Прежде всего нужно заметить, что ни один полководец не мог выполнить во всех подробностях первоначального плана кампании; обстоятельства времени и мест, равно как и образ действий неприятеля, всегда вынуждают отступать более или менее от предположений. Невозможность следовать в строгости предначертаниям еще более чувствительна, когда военные действия предположены в земле совсем почти неизвестной, каков есть Кавказ, или когда предположения составляются не самим начальником войск. Планы австрийского гоф-кригс-рата, коим обязаны были следовать строго австрийские полководцы, никогда не имели ни малейшего успеха: австрийские армии всегда терпели поражения. По сим соображениям считаю себя обязанным отступать от первоначальных предположений, всякий раз, когда обстоятельства того требуют.
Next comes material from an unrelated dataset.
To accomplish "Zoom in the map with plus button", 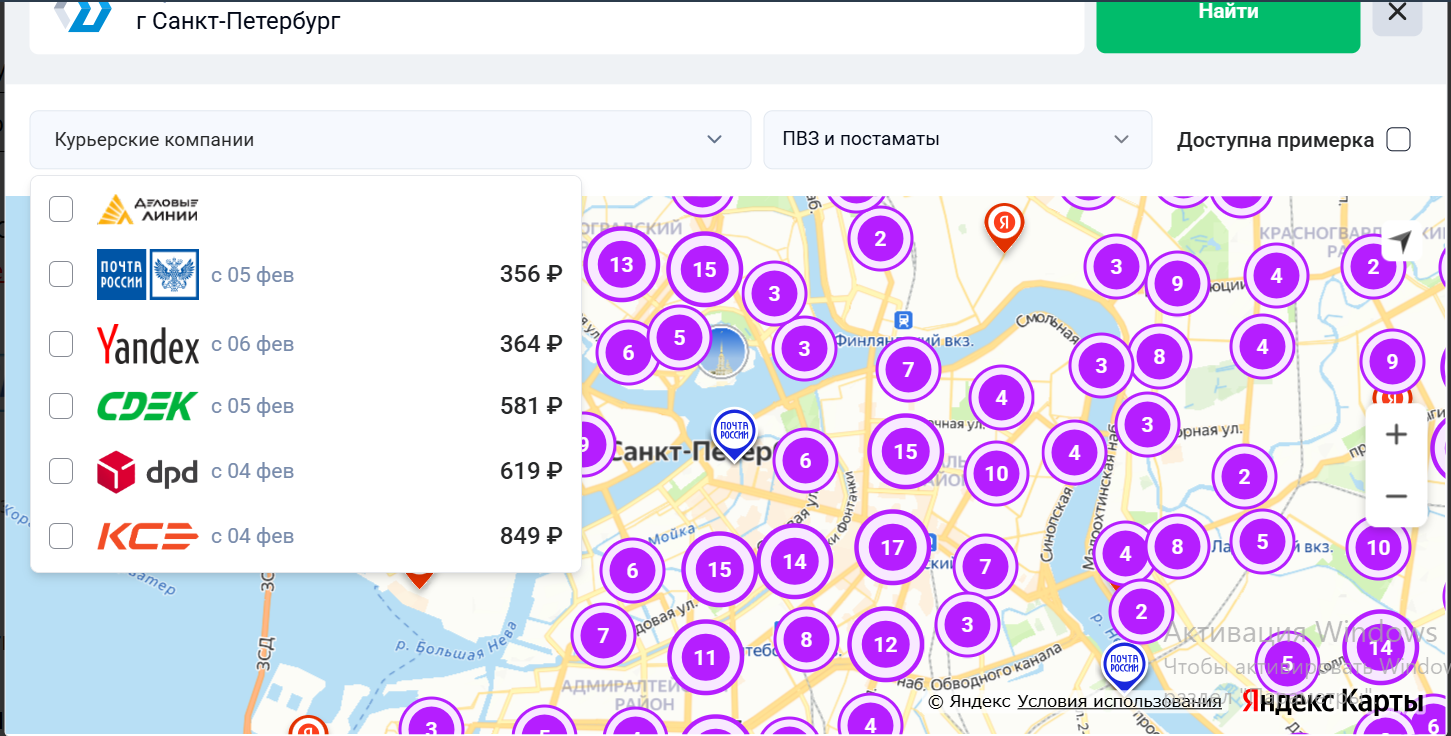I will click(1396, 435).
Из всего сказанного следует, что если бы, не приняв в соображение обстоятельств, я в строгости стал бы выполнять первоначальное предположение, то поступил бы решительно вопреки намерениям его величества.
Объясняя вашему превосходительству соображения, коими я руководствовался, не имею самолюбия думать, что они не доступны для критики, и ни мало не удивлюсь, если его величество найдет в оных ошибки. Не менее того я действовал в полном убеждении, что основываясь на сих соображениях, лучше выполню намерения его величества, нежели следуя слишком строго первоначальным предположениям».
Столь энергические ответы Вельяминова, который доказал также всю нелепость предположений фельдмаршала Паскевича, касательно наискорейшего покорения Кавказа, не навлекли однако ему больших неприятностей. Хотя государь, прочитав это возражение и сказал: «это дерзко», но он вполне оценил Вельяминова в проезд свой из Тифлиса на линию в 1837 году.